Wednesday, March 22, 2006

Call for Transparency and Physician Input at Guidant

We have posted frequently about the troubles afflicting Guidant Inc (scheduled to be acquired by Boston Scientific). These troubles revolved around Guidant's failure to reveal defects in its implantable cardiac devices. (See posts here, here, here, here, and here.)

The New York Times has just revealed the findings of an external review that Guidant, to its credit, commissioned.

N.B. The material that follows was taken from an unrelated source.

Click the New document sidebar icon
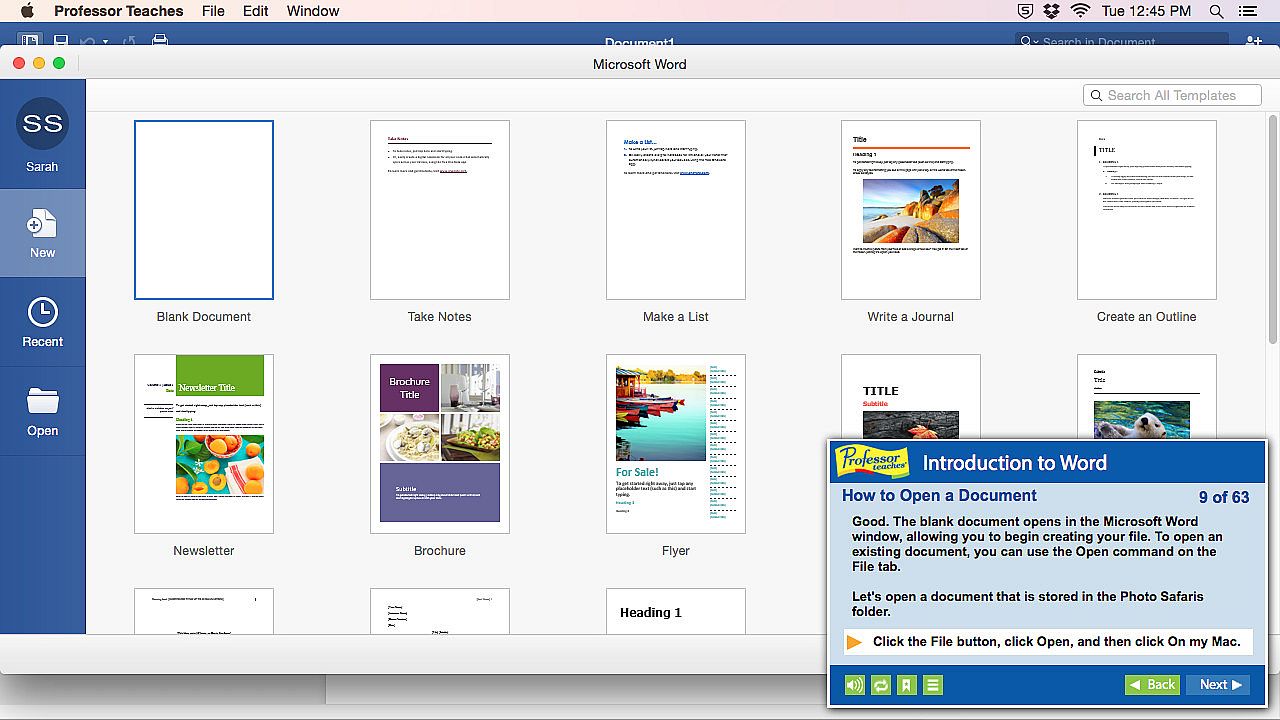 tap(42, 225)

Its main findings were:
  • "Decisions on how to assess product defects were made by Guidant engineers rather than medical experts."

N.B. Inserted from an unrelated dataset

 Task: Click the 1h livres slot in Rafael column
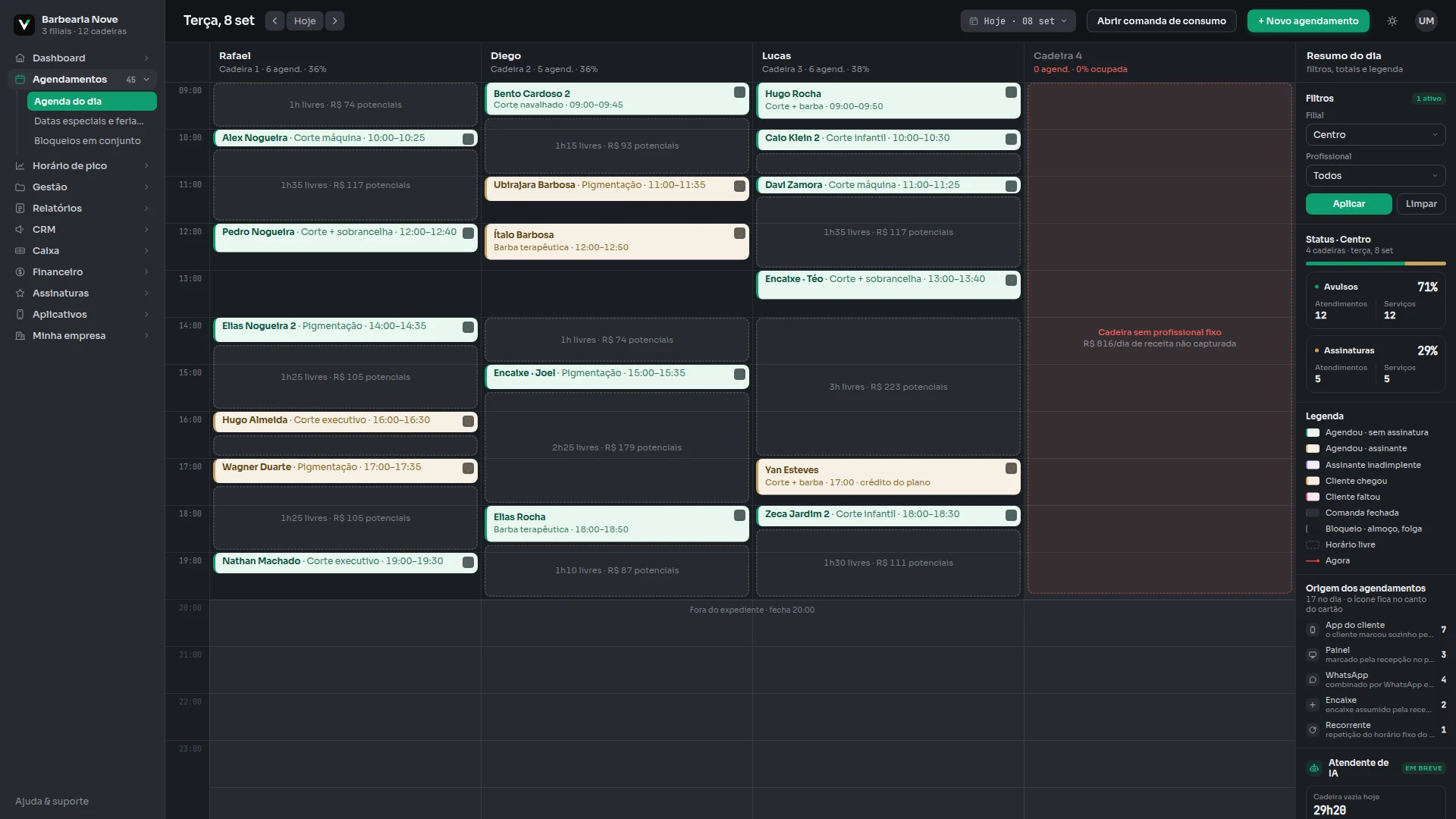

  • "As a result, Guidant officials could claim a device's performance fell within engineering limits without considering the medical consequences of product failures...."
  • "'There was no medical input to speak of' in the review process...." "Even the top medical officer of Guidant's cardiac device unit, Dr. Joseph Smith, acknowledged in an interview with the panel that he had not been hired to be a 'patient safety officer' but rather to interact with other physicians on educational issues."

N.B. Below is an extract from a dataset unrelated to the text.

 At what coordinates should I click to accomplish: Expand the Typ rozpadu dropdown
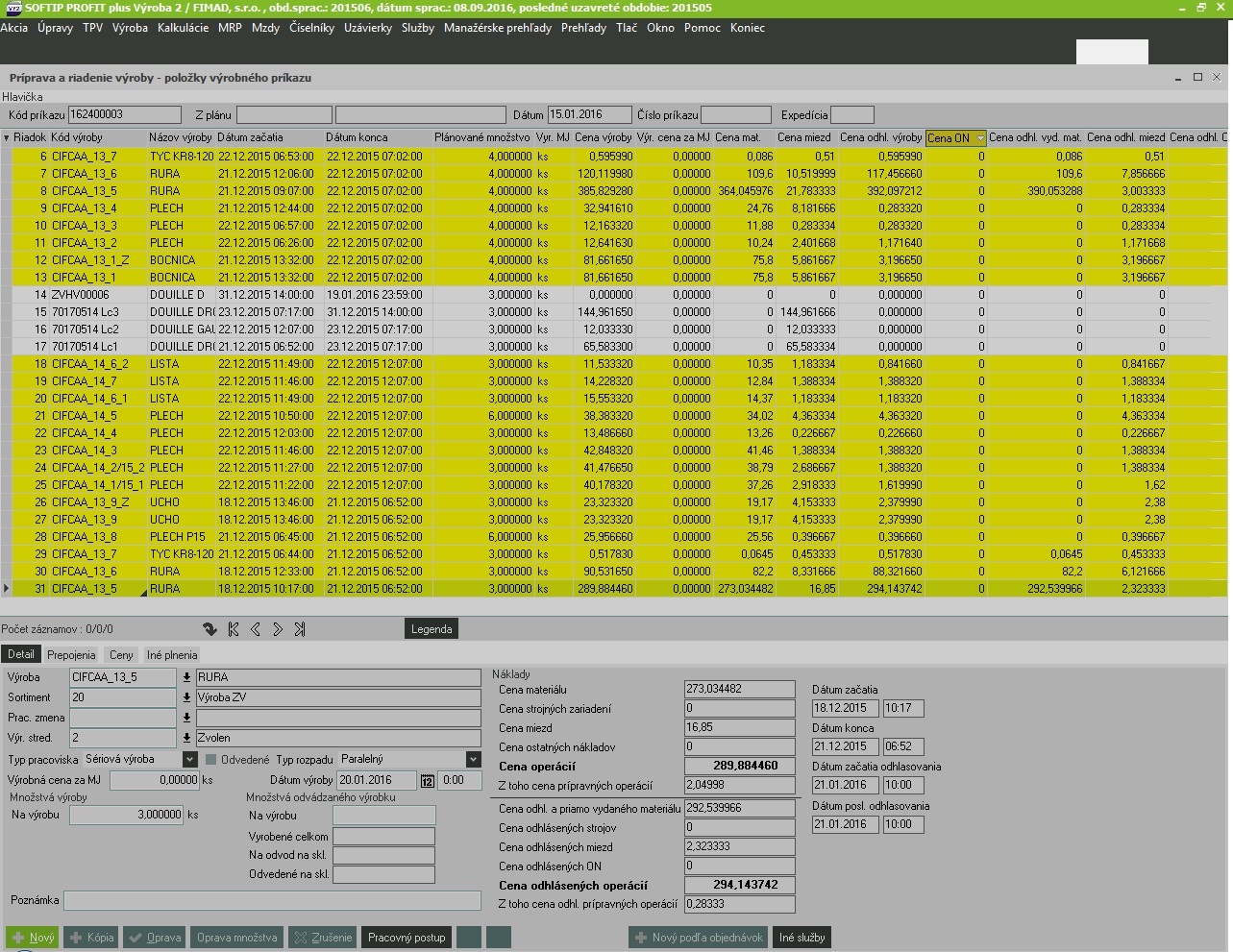tap(473, 759)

The panel's conclusions were striking, "in addition to recommending the creation of an outside panel to monitor device performance, the panel suggested that Guidant, among other things, employ a physician whose main duty would be patient safety. The group also concluded that both Guidant and other makers of heart devices needed to significantly increase the level of data they collected about possible device failures."
More transparency, and involving physicians, not just managers and engineers, in decisions affecting patients' well being sounds just about right. (We have been saying similar things on Health Care Renewal for quite a while.)